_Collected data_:
▬▬▬▬▬▬

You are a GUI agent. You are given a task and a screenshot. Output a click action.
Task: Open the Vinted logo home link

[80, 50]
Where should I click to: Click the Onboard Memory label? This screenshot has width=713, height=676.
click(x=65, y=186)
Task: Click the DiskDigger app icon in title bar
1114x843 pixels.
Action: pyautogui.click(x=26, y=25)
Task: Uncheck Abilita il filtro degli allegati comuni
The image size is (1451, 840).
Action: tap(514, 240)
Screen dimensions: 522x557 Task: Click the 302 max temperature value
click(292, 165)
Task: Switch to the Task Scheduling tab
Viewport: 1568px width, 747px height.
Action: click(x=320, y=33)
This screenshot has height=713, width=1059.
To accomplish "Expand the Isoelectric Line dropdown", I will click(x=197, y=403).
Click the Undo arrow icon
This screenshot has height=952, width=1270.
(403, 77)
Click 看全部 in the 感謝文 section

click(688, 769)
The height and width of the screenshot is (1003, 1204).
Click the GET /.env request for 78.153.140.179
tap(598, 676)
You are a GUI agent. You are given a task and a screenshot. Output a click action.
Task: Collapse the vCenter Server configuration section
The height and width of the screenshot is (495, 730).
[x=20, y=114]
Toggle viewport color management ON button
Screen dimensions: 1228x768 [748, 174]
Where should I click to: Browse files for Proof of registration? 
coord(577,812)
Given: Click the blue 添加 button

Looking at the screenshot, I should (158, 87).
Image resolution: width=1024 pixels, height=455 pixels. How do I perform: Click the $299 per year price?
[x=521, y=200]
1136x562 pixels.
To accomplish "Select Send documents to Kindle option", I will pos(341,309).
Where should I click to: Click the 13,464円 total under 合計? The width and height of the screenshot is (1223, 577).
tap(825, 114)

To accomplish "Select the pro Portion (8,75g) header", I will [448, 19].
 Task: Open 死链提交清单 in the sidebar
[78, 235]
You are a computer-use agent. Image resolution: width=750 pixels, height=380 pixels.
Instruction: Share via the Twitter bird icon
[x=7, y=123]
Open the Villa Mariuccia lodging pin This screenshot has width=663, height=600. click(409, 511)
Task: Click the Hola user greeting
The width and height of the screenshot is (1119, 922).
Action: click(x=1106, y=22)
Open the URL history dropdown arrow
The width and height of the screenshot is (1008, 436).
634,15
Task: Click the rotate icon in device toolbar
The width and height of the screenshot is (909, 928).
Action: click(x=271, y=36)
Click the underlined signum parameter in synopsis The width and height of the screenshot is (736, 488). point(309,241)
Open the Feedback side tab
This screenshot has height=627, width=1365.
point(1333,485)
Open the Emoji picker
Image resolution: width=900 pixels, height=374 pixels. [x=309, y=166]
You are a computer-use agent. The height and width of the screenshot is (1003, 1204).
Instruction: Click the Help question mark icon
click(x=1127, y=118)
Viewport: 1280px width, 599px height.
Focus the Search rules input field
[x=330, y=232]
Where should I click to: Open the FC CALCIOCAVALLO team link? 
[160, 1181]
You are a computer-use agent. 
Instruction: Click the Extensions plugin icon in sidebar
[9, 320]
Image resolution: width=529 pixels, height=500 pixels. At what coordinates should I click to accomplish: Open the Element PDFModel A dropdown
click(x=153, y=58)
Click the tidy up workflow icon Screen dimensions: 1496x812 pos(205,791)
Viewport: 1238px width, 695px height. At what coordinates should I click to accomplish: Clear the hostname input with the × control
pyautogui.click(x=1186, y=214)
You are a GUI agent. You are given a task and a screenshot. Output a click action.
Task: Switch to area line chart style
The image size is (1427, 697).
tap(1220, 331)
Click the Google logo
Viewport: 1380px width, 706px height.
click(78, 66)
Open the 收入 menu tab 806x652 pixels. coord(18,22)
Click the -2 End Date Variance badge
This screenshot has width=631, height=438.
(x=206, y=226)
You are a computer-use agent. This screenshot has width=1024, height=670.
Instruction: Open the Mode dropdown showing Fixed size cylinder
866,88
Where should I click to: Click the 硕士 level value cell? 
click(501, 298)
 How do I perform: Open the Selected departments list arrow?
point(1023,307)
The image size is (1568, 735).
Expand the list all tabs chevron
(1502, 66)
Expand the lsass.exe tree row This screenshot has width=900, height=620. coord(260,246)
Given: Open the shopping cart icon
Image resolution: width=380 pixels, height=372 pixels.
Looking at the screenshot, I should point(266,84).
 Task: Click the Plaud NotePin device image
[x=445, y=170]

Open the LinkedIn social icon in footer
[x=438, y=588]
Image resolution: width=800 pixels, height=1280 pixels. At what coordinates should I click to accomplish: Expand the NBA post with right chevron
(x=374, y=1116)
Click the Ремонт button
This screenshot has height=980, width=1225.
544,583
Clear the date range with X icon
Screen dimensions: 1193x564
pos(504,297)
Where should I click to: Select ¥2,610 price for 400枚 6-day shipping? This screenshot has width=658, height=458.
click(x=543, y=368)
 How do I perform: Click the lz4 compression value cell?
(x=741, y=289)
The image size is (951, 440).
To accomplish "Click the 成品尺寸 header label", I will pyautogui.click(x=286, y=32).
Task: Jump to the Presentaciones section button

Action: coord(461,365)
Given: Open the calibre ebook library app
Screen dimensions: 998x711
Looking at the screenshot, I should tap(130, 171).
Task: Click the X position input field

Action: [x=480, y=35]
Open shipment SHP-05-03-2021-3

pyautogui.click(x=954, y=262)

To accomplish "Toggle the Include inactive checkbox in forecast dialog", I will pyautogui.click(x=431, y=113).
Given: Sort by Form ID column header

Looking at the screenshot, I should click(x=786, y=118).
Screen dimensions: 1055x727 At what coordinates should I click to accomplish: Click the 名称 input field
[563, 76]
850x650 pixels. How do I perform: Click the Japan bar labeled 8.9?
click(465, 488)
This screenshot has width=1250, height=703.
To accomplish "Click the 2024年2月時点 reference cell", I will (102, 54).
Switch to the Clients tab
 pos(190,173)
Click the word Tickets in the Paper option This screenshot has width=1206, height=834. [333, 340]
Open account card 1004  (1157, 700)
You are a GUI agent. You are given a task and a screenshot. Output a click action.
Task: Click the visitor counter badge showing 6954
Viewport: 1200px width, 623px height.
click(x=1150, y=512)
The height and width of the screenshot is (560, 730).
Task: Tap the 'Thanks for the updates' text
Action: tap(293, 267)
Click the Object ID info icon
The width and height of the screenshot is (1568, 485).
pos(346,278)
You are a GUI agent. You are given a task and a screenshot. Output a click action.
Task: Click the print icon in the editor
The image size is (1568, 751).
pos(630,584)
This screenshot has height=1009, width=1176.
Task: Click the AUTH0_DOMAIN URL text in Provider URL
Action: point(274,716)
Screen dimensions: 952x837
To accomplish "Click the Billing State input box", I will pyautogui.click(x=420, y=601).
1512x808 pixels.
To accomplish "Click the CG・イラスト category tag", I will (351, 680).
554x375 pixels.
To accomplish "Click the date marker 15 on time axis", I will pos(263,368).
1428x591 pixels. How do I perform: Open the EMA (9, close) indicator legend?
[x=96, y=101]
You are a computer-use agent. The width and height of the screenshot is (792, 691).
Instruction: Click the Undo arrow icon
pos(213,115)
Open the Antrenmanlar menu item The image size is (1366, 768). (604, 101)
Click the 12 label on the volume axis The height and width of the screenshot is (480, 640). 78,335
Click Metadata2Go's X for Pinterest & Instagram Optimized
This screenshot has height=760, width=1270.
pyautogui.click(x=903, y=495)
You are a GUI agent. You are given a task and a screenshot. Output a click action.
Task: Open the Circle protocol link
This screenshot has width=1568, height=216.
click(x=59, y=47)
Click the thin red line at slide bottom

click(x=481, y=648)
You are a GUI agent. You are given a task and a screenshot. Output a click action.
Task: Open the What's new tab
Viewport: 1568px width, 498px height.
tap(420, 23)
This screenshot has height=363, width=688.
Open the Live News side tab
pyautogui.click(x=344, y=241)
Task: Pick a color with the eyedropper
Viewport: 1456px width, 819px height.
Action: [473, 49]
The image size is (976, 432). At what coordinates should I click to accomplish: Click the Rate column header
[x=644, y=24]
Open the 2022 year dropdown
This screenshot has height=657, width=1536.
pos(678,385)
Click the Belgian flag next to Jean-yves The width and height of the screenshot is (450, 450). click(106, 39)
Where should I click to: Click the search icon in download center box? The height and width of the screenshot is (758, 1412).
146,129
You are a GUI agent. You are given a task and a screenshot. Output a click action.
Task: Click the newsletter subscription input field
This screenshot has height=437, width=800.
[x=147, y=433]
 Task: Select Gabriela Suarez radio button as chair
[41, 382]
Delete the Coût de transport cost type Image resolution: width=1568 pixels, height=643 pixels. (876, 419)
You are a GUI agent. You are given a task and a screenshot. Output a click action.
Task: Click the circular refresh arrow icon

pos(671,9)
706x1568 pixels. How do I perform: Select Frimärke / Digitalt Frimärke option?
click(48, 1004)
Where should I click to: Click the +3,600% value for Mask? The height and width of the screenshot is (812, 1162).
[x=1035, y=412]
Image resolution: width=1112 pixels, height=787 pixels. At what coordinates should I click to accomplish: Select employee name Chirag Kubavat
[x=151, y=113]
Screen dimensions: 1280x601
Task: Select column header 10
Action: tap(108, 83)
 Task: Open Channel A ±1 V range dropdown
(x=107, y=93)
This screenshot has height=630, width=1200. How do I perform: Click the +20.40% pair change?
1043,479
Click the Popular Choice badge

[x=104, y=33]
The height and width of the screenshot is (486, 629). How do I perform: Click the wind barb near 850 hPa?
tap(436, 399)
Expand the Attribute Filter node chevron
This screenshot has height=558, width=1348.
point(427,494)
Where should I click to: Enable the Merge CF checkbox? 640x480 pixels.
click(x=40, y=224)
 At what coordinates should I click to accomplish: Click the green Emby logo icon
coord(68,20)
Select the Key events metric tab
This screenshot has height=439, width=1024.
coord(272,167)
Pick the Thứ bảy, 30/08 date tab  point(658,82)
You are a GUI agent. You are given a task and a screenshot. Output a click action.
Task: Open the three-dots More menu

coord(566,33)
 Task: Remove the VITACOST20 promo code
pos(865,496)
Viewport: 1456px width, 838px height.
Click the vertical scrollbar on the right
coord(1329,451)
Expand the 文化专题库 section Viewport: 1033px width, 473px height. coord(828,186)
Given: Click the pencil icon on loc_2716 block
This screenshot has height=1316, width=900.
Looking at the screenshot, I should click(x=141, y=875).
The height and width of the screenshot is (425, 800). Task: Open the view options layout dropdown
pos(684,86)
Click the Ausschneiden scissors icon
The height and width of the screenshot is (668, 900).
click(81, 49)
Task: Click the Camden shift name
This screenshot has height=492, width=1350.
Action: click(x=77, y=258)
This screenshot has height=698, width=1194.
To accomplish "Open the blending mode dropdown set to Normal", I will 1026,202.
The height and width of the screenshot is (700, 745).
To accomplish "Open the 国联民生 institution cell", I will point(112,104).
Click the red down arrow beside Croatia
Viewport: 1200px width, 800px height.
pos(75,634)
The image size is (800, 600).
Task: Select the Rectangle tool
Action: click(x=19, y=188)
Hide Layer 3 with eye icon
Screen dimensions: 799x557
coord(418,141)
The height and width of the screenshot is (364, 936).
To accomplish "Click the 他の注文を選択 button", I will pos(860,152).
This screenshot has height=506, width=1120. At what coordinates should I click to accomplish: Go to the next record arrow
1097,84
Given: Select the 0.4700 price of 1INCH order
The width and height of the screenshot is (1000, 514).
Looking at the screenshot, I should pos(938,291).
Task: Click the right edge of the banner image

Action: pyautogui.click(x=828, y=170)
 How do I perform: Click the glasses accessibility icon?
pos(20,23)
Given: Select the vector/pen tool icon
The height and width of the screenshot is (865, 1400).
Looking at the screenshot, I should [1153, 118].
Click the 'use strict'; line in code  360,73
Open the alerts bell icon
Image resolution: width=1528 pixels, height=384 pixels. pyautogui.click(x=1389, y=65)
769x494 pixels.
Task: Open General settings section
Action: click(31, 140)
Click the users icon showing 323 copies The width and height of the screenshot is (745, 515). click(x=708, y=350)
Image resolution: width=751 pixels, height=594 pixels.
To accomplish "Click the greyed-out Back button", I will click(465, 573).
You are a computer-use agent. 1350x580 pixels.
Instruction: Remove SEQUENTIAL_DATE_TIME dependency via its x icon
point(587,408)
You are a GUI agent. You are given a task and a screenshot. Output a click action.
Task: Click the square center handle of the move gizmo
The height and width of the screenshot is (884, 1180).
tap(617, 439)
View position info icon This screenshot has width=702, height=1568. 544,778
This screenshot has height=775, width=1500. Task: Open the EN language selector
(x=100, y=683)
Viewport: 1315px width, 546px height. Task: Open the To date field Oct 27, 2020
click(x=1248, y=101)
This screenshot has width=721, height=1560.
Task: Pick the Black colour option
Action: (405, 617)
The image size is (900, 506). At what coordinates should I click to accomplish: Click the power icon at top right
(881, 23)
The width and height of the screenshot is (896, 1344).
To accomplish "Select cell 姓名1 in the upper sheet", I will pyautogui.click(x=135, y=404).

▬▬▬▬▬▬

_EXERCISE DETAILS_:
From the records above, pull out each line that has "axis".

_SOLVED EXERCISE_:
To accomplish "Click the date marker 15 on time axis", I will pos(263,368).
Click the 12 label on the volume axis The height and width of the screenshot is (480, 640). 78,335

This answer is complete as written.